→ Your task: Lines from the first one down to the one containing "Check Auto Adjust" in the data below are the only ones needed; please return them exactly, both ends included.

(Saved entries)
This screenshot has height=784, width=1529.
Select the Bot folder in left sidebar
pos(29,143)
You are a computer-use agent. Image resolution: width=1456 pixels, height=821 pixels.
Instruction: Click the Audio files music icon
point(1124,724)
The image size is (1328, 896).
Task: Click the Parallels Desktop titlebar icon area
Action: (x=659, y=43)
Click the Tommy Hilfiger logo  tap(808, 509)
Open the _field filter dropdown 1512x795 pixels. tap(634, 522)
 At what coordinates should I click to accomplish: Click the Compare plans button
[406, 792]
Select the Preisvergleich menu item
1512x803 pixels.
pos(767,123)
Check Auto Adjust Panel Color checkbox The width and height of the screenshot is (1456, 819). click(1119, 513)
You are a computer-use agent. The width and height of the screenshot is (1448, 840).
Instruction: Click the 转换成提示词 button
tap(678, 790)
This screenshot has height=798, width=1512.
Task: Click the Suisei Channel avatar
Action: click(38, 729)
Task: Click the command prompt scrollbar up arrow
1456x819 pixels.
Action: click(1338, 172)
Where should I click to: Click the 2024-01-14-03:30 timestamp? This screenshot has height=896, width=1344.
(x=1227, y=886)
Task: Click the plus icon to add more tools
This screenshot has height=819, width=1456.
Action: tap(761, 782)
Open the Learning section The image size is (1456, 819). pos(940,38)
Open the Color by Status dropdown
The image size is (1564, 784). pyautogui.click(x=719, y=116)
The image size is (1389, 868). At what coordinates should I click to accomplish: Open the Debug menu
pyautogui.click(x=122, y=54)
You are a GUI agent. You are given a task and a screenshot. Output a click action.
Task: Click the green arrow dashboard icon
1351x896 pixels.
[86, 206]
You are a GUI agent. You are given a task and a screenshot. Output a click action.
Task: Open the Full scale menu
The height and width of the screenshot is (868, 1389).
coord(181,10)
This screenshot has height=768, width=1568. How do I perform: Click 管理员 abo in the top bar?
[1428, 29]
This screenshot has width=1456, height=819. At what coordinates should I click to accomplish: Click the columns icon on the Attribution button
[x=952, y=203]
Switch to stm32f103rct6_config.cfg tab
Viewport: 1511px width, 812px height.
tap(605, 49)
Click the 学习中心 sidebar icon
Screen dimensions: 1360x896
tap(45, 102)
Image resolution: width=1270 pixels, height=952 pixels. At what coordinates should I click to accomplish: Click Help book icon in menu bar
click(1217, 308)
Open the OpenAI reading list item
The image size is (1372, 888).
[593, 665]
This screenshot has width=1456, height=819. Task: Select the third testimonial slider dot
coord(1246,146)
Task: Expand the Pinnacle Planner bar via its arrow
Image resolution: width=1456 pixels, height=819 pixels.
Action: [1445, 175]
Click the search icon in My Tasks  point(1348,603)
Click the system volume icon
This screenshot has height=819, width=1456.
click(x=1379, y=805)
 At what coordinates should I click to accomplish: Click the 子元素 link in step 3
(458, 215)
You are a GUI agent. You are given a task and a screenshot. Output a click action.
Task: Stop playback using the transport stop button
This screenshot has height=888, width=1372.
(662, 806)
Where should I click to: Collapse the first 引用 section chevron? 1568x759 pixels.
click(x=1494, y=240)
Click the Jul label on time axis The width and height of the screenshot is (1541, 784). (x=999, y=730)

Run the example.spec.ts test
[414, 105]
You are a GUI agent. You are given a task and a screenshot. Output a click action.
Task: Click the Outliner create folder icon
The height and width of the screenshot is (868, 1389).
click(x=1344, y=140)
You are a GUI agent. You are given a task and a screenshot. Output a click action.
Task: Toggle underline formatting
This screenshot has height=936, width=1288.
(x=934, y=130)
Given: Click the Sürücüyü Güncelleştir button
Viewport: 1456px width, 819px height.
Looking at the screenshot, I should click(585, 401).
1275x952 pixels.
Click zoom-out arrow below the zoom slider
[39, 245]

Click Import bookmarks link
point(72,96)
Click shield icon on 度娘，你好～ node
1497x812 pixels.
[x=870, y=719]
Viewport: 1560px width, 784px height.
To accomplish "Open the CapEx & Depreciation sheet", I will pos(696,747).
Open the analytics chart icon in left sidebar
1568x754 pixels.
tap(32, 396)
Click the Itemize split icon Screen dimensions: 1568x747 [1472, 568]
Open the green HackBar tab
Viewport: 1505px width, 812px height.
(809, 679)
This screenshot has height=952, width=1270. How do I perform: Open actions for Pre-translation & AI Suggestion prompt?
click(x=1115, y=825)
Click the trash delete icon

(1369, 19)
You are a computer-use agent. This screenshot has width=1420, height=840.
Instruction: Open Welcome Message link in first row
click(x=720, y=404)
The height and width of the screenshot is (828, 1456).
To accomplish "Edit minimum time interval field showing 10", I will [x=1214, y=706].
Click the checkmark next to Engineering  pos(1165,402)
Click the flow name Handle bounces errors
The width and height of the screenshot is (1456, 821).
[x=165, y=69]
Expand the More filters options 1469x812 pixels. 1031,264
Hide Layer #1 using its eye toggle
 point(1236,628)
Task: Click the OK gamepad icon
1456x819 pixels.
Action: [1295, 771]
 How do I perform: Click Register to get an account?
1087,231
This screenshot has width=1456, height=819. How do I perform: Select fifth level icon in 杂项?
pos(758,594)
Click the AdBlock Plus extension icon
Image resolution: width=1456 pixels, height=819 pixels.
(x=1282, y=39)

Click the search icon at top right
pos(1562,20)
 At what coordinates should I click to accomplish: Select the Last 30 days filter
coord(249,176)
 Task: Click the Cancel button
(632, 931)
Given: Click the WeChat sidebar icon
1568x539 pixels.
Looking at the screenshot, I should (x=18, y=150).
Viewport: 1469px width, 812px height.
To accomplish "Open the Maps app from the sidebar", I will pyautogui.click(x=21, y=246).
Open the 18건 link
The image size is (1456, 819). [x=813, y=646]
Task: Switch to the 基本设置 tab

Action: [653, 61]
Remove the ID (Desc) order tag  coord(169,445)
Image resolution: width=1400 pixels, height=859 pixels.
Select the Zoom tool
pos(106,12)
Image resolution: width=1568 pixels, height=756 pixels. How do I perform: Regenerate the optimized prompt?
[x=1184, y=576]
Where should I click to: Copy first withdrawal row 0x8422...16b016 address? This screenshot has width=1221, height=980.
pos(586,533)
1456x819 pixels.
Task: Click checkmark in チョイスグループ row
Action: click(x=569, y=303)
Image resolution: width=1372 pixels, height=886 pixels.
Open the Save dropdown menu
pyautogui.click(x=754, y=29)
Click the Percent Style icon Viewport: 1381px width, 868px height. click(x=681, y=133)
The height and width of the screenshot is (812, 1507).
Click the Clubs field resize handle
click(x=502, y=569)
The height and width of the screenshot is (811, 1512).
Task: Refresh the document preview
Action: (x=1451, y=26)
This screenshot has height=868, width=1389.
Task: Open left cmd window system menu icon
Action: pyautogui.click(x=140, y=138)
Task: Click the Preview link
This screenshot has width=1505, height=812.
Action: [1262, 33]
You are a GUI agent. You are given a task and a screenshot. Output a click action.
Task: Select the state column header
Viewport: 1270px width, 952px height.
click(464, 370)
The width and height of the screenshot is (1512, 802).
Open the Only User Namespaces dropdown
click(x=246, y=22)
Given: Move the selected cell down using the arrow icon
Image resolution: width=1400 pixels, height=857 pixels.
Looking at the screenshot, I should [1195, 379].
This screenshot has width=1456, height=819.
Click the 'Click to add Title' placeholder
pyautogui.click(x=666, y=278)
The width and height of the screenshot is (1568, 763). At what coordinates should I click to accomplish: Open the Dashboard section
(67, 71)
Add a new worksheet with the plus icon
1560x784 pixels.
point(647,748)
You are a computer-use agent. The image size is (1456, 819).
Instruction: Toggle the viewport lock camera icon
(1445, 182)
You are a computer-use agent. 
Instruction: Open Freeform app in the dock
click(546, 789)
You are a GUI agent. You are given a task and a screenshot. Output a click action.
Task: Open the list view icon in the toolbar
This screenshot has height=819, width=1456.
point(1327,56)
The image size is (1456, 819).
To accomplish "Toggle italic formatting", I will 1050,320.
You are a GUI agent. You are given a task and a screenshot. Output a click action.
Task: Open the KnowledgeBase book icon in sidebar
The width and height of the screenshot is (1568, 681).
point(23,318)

→ Result of the task:
This screenshot has height=784, width=1529.
Select the Bot folder in left sidebar
pos(29,143)
You are a computer-use agent. Image resolution: width=1456 pixels, height=821 pixels.
Instruction: Click the Audio files music icon
point(1124,724)
The image size is (1328, 896).
Task: Click the Parallels Desktop titlebar icon area
Action: (x=659, y=43)
Click the Tommy Hilfiger logo  tap(808, 509)
Open the _field filter dropdown 1512x795 pixels. tap(634, 522)
 At what coordinates should I click to accomplish: Click the Compare plans button
[406, 792]
Select the Preisvergleich menu item
1512x803 pixels.
pos(767,123)
Check Auto Adjust Panel Color checkbox The width and height of the screenshot is (1456, 819). click(1119, 513)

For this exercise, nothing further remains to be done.